Longterm Division of Polynomials

Long division of polynomials follows similar steps as traditional long division. To check the solution, you can use the Distributive Property.

This quotient for this division problem is a trinomial and has no remainder.

$\begin{align} x^{2}+7x+12\\ x+6 ~\overline{\big)x^3+13x^{2}+54x +72}\\ \underline{-(x^3 +6x^{2})}\\ 7x^{2}+54x\\ \underline{-(7x^{2}+42x)}\\ 12x +72\\ \underline{-(12x+72)}\\ 0 \end{align}$

When when writing the dividend under the division bracket, include a placeholder for any powers that do not have terms. For this problem, notice the $0x^{3}$ term is a placeholder.

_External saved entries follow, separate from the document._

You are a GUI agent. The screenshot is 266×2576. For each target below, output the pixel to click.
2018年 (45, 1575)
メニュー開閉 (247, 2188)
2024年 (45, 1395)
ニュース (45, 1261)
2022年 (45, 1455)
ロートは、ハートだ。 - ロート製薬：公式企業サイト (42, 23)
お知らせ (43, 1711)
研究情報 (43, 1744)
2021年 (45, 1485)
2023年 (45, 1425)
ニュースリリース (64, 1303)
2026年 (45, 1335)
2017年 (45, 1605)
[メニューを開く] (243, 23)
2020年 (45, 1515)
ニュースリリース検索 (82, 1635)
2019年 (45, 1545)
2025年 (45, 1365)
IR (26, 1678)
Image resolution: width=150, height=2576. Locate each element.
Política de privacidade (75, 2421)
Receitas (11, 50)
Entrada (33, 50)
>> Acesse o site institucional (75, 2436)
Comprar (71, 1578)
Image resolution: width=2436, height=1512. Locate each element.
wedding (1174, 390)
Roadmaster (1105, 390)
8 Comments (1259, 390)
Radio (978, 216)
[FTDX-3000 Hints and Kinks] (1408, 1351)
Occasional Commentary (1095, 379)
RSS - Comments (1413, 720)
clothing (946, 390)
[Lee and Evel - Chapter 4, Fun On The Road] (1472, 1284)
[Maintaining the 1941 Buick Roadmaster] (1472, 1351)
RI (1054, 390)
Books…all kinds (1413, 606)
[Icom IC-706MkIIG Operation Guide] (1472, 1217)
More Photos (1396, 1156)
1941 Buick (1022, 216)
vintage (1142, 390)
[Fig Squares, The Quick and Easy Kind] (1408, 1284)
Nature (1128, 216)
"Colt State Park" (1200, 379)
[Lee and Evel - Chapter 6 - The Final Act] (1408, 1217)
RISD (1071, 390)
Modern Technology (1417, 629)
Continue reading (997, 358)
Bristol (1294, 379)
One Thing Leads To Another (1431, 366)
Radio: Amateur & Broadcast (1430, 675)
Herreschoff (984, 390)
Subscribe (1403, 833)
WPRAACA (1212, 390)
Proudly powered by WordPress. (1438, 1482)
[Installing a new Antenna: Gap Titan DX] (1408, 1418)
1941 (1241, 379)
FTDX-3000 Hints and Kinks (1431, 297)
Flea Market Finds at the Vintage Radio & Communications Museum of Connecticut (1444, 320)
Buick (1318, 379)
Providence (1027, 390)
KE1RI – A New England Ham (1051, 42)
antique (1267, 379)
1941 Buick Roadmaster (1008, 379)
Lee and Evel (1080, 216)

$\begin{align} 4x^{3}-8x^{2}+17x-32 +\frac{180}{(3x+6)}\\ 3x+6 ~\overline{\big) 12x^{4}+0x^3+3x^{2}+6x +12}\\ \underline{-(12x^4 +24x^{3})}\\ -24x^{3}+3x^{2}\\ \underline{-(-24x^{3}-48x^{2})}\\ 51x^{2} +6x\\ \underline{-(51x^{2}+102x)}\\ -96x -12\\ \underline{-(-96x -192)}\\ 180 \end{align}$

The quotient for this division problem did not work out evenly, and there is a remainder. The remainder is written as a fraction with the divisor as the denominator.